Summary

Session 04 of the Robotics World Model Reading Club (April 2026) examined world models as abstractions formalized as state transition dynamics p(s_{t+1}|s_t,a_t), then analyzed concrete systems including π0.7 VLA, model-based RL for drone flight (DreamerV3-style), tactile sensing, GaussGym for sim2real via 3D Gaussian Splatting, and the RMA two-phase locomotion adaptation framework. The session concluded with a hypothesis that mature robotics systems evolve toward modularity (MoE, separate high-level/low-level policies) rather than end-to-end monolithic architectures.

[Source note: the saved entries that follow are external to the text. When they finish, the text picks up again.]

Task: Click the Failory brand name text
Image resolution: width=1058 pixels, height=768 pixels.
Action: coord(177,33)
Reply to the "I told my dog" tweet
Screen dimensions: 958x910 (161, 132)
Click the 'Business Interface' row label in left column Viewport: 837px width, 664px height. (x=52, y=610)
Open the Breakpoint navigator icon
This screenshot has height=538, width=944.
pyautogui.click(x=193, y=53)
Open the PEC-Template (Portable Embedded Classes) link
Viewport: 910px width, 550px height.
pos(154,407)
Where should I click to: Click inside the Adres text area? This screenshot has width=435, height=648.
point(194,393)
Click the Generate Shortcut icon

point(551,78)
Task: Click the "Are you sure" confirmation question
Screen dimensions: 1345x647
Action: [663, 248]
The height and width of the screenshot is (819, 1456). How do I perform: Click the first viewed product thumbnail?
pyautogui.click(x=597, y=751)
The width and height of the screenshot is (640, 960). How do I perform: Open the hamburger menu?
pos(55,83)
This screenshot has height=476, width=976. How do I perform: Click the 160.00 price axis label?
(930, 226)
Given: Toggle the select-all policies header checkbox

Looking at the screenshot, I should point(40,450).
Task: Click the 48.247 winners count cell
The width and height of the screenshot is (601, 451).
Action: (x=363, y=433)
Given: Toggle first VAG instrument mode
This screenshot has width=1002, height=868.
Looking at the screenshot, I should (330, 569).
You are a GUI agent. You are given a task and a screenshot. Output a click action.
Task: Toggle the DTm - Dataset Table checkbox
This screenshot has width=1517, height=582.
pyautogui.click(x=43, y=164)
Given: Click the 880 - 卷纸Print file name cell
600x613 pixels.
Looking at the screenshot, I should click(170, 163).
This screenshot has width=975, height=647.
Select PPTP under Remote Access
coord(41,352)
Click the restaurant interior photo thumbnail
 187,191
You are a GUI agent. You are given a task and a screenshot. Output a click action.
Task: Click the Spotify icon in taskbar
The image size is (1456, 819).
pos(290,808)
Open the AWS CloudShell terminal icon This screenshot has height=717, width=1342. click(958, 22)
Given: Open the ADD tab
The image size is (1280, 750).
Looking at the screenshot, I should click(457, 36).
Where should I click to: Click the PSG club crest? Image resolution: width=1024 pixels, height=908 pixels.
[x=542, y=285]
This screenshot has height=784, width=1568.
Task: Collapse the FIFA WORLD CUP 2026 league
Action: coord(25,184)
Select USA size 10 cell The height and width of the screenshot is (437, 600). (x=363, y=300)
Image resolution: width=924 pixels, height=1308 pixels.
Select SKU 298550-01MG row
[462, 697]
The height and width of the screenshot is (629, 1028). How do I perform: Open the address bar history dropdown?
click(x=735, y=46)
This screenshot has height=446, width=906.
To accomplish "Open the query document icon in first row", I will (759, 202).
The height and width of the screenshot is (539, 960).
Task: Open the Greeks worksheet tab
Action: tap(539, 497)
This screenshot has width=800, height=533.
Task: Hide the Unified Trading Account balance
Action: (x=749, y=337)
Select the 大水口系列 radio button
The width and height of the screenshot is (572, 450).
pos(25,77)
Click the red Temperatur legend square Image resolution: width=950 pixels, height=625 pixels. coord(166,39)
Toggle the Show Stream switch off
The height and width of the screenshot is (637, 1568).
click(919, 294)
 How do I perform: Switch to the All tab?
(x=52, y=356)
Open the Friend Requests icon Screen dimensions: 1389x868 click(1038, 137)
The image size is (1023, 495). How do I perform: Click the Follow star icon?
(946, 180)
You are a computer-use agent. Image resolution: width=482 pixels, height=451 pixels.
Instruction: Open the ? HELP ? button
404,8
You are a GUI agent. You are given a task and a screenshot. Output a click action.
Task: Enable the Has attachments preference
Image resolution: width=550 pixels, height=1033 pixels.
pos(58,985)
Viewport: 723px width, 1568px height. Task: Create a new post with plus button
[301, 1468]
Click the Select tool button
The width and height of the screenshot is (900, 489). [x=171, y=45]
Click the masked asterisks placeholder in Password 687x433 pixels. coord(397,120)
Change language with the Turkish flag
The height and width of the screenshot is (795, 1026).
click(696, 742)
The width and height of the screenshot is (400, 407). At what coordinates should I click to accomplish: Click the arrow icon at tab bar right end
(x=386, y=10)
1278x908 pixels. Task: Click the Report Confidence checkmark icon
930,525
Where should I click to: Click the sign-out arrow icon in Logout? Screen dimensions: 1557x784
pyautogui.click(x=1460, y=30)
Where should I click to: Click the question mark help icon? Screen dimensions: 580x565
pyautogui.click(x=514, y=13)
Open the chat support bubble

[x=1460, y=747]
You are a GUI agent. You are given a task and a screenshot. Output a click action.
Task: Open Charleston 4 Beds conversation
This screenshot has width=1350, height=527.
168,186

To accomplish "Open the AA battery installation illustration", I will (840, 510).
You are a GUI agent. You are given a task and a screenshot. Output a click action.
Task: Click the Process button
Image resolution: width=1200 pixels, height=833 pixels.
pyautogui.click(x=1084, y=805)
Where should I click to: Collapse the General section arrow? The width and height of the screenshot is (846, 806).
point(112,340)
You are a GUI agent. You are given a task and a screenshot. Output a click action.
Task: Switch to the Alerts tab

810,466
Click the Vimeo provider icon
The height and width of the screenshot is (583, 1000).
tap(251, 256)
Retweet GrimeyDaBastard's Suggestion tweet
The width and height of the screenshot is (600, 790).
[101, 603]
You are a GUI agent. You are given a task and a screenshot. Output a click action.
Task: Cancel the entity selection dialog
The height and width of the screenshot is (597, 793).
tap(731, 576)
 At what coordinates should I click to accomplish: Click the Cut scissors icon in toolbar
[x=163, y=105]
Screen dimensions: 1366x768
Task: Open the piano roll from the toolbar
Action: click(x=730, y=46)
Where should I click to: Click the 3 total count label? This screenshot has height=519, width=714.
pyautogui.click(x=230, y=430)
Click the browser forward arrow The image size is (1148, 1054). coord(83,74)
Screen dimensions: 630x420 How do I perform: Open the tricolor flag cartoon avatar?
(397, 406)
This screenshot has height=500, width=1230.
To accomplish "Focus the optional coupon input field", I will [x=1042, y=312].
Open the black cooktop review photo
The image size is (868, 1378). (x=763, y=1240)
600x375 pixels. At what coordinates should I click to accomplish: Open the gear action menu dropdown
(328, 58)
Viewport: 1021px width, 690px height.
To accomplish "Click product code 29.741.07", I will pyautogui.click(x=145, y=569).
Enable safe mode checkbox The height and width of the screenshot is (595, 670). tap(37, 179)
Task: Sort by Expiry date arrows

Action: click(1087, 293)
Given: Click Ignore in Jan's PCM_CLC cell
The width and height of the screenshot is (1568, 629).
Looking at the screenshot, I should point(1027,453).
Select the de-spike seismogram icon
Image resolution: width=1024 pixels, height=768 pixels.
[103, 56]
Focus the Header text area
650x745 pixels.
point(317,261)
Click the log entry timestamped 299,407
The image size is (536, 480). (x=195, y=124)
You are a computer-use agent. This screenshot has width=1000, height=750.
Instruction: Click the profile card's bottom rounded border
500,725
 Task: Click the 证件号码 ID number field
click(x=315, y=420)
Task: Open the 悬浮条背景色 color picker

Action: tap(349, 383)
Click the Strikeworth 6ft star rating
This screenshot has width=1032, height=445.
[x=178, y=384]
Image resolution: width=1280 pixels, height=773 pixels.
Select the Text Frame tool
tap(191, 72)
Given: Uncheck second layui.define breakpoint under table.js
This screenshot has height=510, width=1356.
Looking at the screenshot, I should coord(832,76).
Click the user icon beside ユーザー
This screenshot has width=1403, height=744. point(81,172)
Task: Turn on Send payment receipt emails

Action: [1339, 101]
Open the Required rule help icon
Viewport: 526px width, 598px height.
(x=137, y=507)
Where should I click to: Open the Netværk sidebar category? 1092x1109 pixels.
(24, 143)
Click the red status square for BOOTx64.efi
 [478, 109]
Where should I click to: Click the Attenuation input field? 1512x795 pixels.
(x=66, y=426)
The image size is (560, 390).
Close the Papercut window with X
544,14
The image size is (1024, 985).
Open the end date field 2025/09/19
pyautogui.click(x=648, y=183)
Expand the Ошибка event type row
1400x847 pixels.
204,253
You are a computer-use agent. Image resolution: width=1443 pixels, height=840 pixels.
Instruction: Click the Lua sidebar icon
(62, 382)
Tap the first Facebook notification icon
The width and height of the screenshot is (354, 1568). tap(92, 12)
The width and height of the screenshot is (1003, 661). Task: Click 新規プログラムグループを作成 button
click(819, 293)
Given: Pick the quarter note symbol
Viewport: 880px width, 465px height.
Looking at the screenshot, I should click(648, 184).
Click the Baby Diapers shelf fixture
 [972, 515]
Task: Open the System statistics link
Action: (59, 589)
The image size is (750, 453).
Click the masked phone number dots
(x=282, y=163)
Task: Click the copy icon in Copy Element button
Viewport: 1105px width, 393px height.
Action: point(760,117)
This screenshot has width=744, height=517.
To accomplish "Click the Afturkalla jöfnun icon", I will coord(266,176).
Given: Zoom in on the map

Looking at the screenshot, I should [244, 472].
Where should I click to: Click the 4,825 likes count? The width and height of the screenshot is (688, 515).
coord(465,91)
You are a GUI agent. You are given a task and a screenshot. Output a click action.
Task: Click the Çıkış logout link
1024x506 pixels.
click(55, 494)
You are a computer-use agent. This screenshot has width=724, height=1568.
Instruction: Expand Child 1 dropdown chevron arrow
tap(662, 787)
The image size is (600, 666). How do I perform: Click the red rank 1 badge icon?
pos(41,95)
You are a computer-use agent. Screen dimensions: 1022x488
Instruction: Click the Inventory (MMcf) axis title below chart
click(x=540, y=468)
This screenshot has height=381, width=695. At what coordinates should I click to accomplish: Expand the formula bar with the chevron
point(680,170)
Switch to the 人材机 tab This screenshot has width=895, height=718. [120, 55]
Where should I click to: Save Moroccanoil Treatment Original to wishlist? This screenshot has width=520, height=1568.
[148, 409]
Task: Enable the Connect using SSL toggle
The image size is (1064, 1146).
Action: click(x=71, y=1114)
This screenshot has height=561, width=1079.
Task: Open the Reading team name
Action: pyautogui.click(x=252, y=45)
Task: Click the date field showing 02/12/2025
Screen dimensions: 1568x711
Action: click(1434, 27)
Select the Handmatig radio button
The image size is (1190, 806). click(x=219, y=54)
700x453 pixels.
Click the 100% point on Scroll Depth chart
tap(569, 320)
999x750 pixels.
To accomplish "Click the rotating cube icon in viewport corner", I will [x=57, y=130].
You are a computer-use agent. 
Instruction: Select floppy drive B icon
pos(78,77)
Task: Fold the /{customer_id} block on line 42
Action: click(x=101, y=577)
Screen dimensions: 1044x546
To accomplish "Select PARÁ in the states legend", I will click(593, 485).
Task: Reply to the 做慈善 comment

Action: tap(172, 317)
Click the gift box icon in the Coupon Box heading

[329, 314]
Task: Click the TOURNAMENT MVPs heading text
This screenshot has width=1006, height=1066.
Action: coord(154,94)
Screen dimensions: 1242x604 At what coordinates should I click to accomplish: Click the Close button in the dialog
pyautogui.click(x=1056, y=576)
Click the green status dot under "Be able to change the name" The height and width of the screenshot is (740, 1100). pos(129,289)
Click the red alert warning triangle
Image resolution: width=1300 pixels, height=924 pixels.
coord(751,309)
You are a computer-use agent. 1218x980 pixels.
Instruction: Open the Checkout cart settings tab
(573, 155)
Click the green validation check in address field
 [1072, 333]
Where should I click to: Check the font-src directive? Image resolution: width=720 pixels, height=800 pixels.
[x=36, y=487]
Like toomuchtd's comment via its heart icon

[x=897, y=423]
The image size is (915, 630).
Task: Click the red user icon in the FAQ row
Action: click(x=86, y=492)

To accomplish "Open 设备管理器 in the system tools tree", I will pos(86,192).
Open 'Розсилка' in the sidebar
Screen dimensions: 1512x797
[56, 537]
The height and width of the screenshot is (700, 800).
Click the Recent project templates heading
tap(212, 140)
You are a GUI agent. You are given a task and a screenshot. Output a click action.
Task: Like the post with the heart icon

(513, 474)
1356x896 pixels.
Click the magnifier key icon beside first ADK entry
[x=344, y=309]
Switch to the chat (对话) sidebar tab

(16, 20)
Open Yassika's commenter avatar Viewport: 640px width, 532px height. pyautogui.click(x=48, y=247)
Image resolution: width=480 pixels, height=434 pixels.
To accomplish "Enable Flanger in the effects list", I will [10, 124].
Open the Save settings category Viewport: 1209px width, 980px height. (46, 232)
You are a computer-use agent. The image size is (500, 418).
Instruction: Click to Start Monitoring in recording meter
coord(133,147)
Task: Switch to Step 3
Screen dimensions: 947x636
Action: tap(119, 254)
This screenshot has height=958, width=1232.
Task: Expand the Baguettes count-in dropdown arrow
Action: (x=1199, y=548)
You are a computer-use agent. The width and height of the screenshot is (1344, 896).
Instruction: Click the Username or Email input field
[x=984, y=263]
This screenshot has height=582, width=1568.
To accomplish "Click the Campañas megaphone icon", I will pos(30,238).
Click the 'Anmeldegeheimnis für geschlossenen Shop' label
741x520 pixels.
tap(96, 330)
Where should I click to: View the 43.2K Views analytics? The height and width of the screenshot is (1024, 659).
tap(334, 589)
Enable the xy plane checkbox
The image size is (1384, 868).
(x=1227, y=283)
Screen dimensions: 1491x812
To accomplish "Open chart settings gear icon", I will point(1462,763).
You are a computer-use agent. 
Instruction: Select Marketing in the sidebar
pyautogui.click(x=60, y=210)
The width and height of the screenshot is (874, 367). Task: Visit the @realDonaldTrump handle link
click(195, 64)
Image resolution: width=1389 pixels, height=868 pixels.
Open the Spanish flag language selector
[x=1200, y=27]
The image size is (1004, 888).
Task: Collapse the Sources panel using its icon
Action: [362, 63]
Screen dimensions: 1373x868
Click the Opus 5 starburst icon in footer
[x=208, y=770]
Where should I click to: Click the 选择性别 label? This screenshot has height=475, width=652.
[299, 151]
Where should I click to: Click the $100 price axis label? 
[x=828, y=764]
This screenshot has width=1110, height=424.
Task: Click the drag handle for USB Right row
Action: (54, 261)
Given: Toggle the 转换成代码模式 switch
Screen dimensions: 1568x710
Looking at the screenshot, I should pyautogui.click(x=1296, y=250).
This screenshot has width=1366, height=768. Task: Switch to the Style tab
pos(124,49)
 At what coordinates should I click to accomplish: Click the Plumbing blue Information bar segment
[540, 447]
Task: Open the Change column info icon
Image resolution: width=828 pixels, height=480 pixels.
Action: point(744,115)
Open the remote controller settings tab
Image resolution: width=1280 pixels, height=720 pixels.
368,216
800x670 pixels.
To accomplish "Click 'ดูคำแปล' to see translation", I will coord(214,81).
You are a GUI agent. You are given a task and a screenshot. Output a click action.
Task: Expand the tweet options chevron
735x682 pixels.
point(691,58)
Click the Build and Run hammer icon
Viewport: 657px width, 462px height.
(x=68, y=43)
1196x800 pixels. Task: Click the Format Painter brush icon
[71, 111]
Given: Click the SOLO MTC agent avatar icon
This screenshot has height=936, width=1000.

第四期讀書會以形式化的世界模型定義出發,分析了 π0.7 VLA 的模組化架構、基於潛在空間的無人機控制、觸覺感知噪音問題,以及 GaussGym 的 3DGS→mesh 轉換管道。核心假設是成熟的機器人系統最終走向模組化,而非端對端夢想。

Key Points

  • World model formally: s_{t+1} ~ p(s_{t+1}|s_t, a_t); the key design question is what lives in s_t
  • π0.7 uses SigLIP (400M) + Gemma (4B) for high-level policy, BAGEL (14B) as world model branch, and an 860M action expert
  • Tactile sensing via microphones in grippers is cheaper than gel cameras but suffers from ambient noise; long-horizon tasks remain hard
  • GaussGym: 3DGS → mesh conversion is mesh-precision sensitive — too coarse = inaccurate sim, too fine = real-time physics impossible
  • RMA (Rapid Motor Adaptation): Phase 1 learns base policy with environment factor encoder; Phase 2 trains adaptation module running at 10Hz while base policy runs at 100Hz
  • End-to-end architectures may be the “dream” — modularity (MoE, separate planners) is where production systems converge

Insights

The contrast between the photorealistic sleeping cat and the cartoon dangling cat is a useful framing: both are valid world models, but they preserve different structure for different downstream tasks. This reframes the debate about which representation (pixels, 3D, physics) is “correct” — the answer is always relative to the task. The dual-frequency control loop in RMA (10Hz adaptation + 100Hz base) is an elegant engineering solution to the latency-generalization tradeoff that the community often ignores.

Connections

Raw Excerpt

Robotics may need multiple world models, each preserving the structure required by its downstream task — whether pixel-level for semantics, 3D for kinematics, physics-augmented for control, or multimodal for rich interaction.